Magai, who is said to be roughly 18 years old now, was sentenced to death in November 2017.

Earlier this month, Amnesty International initiated an online campaign aimed at demanding Magai’s sentence be cancelled.

It called on President Salva Kiir to intervene and commute the death sentence on the teenager.

The pressure group said at least two people, who were children at the time of the crime, have been executed in South Sudan since May 2018.

It notes that South Sudan is one of four countries in Sub-Saharan Africa that carried out executions in 2018 and 2019.

Eye Radio could not independently verify the claims.

But the rights group said its research shows that the death penalty is extremely used against poor and disadvantaged people in South Sudan.

In advocating for the rights of Magai, Amnesty International mobilized more than 765,000 people around the world calling on President Salva Kiir to commute the death sentence, and express their solidarity with Magai.
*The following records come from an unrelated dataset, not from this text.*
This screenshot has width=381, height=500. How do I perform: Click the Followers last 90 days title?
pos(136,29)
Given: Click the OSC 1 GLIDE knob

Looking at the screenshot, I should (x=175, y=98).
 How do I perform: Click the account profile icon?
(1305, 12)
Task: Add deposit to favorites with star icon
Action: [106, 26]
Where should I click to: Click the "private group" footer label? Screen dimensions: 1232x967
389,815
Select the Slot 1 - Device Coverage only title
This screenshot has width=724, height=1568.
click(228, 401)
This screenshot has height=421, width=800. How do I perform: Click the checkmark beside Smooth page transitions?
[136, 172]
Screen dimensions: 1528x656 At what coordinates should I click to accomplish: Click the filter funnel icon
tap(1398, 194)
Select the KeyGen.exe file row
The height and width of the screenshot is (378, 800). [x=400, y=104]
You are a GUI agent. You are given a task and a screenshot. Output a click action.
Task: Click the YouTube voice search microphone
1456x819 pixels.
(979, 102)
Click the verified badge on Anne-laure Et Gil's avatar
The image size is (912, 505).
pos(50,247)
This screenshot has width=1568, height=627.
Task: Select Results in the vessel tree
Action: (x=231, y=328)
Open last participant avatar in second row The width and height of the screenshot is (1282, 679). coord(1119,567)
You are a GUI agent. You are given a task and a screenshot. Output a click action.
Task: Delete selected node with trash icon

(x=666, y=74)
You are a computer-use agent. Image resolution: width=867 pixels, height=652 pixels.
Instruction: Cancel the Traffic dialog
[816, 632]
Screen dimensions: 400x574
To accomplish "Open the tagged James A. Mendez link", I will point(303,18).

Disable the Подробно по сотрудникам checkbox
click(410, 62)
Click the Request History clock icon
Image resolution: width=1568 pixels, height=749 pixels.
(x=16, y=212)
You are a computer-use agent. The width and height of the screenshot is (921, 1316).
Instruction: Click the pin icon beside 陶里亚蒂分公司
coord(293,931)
Deprose Muchena, Amnesty International’s Director for East and Southern Africa welcomed the Court of Appeal’s decision to quash the death sentence, noting that Magai is “one of the lucky ones.”

“The South Sudanese government must fully comply with national and international laws which prohibit the use of the death penalty against anyone below 18 years of age at the time the crime was committed,” he said. “The authorities must abolish this cruel, inhuman and degrading punishment.”

Amnesty International stressed that it is opposed to the death penalty in all cases without exception regardless of the nature of the crime, the characteristics of the offender, or the method used by the state to carry out the execution.